▶ **Exercise goal**
Can you repeat all the items below, replacing "scrollbar" with "scroll bar" wherever it appears and leaving everything else unchanged?

[Start Data rows]

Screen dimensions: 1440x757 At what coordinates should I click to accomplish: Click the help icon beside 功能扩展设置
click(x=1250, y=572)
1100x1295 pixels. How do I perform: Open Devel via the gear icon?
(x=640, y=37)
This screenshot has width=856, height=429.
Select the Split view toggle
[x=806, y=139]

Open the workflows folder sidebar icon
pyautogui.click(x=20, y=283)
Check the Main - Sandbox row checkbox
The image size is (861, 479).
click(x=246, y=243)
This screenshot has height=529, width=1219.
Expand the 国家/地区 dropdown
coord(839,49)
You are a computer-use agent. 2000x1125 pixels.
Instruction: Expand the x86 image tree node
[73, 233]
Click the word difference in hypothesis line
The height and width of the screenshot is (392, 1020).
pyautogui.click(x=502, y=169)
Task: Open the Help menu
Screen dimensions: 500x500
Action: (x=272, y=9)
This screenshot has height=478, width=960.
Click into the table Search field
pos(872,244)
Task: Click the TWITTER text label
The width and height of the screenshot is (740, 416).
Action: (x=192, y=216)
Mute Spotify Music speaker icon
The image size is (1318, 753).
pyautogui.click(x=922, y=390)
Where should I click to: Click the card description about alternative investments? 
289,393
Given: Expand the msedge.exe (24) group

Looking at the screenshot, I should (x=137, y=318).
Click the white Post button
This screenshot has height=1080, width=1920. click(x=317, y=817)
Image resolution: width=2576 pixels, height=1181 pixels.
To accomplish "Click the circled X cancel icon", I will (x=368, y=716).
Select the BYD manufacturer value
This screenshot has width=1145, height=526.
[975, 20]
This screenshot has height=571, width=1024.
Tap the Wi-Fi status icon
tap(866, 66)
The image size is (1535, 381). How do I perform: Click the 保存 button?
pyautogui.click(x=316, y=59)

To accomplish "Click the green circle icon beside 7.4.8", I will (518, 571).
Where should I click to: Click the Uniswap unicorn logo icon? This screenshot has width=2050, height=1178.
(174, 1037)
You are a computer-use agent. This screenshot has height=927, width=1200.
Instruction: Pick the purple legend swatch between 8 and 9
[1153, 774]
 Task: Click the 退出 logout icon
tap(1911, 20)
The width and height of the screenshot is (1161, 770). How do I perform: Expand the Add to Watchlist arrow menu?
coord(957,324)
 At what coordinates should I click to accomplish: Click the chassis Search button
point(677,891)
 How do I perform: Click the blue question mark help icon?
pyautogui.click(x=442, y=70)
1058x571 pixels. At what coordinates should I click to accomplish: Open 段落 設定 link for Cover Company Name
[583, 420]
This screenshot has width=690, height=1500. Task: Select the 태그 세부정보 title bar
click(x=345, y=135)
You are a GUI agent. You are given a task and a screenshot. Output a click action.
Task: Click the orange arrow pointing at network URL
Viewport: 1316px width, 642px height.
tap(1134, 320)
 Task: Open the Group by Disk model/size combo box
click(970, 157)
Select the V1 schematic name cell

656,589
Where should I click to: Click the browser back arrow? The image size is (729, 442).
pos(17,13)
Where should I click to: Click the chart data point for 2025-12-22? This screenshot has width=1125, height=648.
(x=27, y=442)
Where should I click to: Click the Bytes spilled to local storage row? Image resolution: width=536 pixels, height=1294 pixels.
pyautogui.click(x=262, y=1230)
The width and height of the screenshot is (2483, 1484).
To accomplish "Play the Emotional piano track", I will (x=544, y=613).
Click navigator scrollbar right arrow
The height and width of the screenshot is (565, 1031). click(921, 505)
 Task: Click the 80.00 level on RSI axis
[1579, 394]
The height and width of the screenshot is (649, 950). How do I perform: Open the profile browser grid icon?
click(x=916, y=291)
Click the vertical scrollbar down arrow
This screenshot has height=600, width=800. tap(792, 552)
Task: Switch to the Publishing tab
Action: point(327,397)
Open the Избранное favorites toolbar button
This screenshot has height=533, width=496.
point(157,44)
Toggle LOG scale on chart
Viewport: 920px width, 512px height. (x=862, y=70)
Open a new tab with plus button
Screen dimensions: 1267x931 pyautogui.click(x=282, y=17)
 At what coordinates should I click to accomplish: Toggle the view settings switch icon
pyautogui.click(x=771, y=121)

[End Data rows]

▶ **Task output**
Screen dimensions: 1440x757 At what coordinates should I click to accomplish: Click the help icon beside 功能扩展设置
click(x=1250, y=572)
1100x1295 pixels. How do I perform: Open Devel via the gear icon?
(x=640, y=37)
This screenshot has width=856, height=429.
Select the Split view toggle
[x=806, y=139]

Open the workflows folder sidebar icon
pyautogui.click(x=20, y=283)
Check the Main - Sandbox row checkbox
The image size is (861, 479).
click(x=246, y=243)
This screenshot has height=529, width=1219.
Expand the 国家/地区 dropdown
coord(839,49)
You are a computer-use agent. 2000x1125 pixels.
Instruction: Expand the x86 image tree node
[73, 233]
Click the word difference in hypothesis line
The height and width of the screenshot is (392, 1020).
pyautogui.click(x=502, y=169)
Task: Open the Help menu
Screen dimensions: 500x500
Action: (x=272, y=9)
This screenshot has height=478, width=960.
Click into the table Search field
pos(872,244)
Task: Click the TWITTER text label
The width and height of the screenshot is (740, 416).
Action: (x=192, y=216)
Mute Spotify Music speaker icon
The image size is (1318, 753).
pyautogui.click(x=922, y=390)
Where should I click to: Click the card description about alternative investments? 
289,393
Given: Expand the msedge.exe (24) group

Looking at the screenshot, I should (x=137, y=318).
Click the white Post button
This screenshot has height=1080, width=1920. click(x=317, y=817)
Image resolution: width=2576 pixels, height=1181 pixels.
To accomplish "Click the circled X cancel icon", I will (x=368, y=716).
Select the BYD manufacturer value
This screenshot has width=1145, height=526.
[975, 20]
This screenshot has height=571, width=1024.
Tap the Wi-Fi status icon
tap(866, 66)
The image size is (1535, 381). How do I perform: Click the 保存 button?
pyautogui.click(x=316, y=59)

To accomplish "Click the green circle icon beside 7.4.8", I will (518, 571).
Where should I click to: Click the Uniswap unicorn logo icon? This screenshot has width=2050, height=1178.
(174, 1037)
You are a computer-use agent. This screenshot has height=927, width=1200.
Instruction: Pick the purple legend swatch between 8 and 9
[1153, 774]
 Task: Click the 退出 logout icon
tap(1911, 20)
The width and height of the screenshot is (1161, 770). How do I perform: Expand the Add to Watchlist arrow menu?
coord(957,324)
 At what coordinates should I click to accomplish: Click the chassis Search button
point(677,891)
 How do I perform: Click the blue question mark help icon?
pyautogui.click(x=442, y=70)
1058x571 pixels. At what coordinates should I click to accomplish: Open 段落 設定 link for Cover Company Name
[583, 420]
This screenshot has width=690, height=1500. Task: Select the 태그 세부정보 title bar
click(x=345, y=135)
You are a GUI agent. You are given a task and a screenshot. Output a click action.
Task: Click the orange arrow pointing at network URL
Viewport: 1316px width, 642px height.
tap(1134, 320)
 Task: Open the Group by Disk model/size combo box
click(970, 157)
Select the V1 schematic name cell

656,589
Where should I click to: Click the browser back arrow? The image size is (729, 442).
pos(17,13)
Where should I click to: Click the chart data point for 2025-12-22? This screenshot has width=1125, height=648.
(x=27, y=442)
Where should I click to: Click the Bytes spilled to local storage row? Image resolution: width=536 pixels, height=1294 pixels.
pyautogui.click(x=262, y=1230)
The width and height of the screenshot is (2483, 1484).
To accomplish "Play the Emotional piano track", I will (x=544, y=613).
Click navigator scroll bar right arrow
The height and width of the screenshot is (565, 1031). click(921, 505)
 Task: Click the 80.00 level on RSI axis
[1579, 394]
The height and width of the screenshot is (649, 950). How do I perform: Open the profile browser grid icon?
click(x=916, y=291)
Click the vertical scroll bar down arrow
This screenshot has height=600, width=800. tap(792, 552)
Task: Switch to the Publishing tab
Action: point(327,397)
Open the Избранное favorites toolbar button
This screenshot has height=533, width=496.
point(157,44)
Toggle LOG scale on chart
Viewport: 920px width, 512px height. (x=862, y=70)
Open a new tab with plus button
Screen dimensions: 1267x931 pyautogui.click(x=282, y=17)
 At what coordinates should I click to accomplish: Toggle the view settings switch icon
pyautogui.click(x=771, y=121)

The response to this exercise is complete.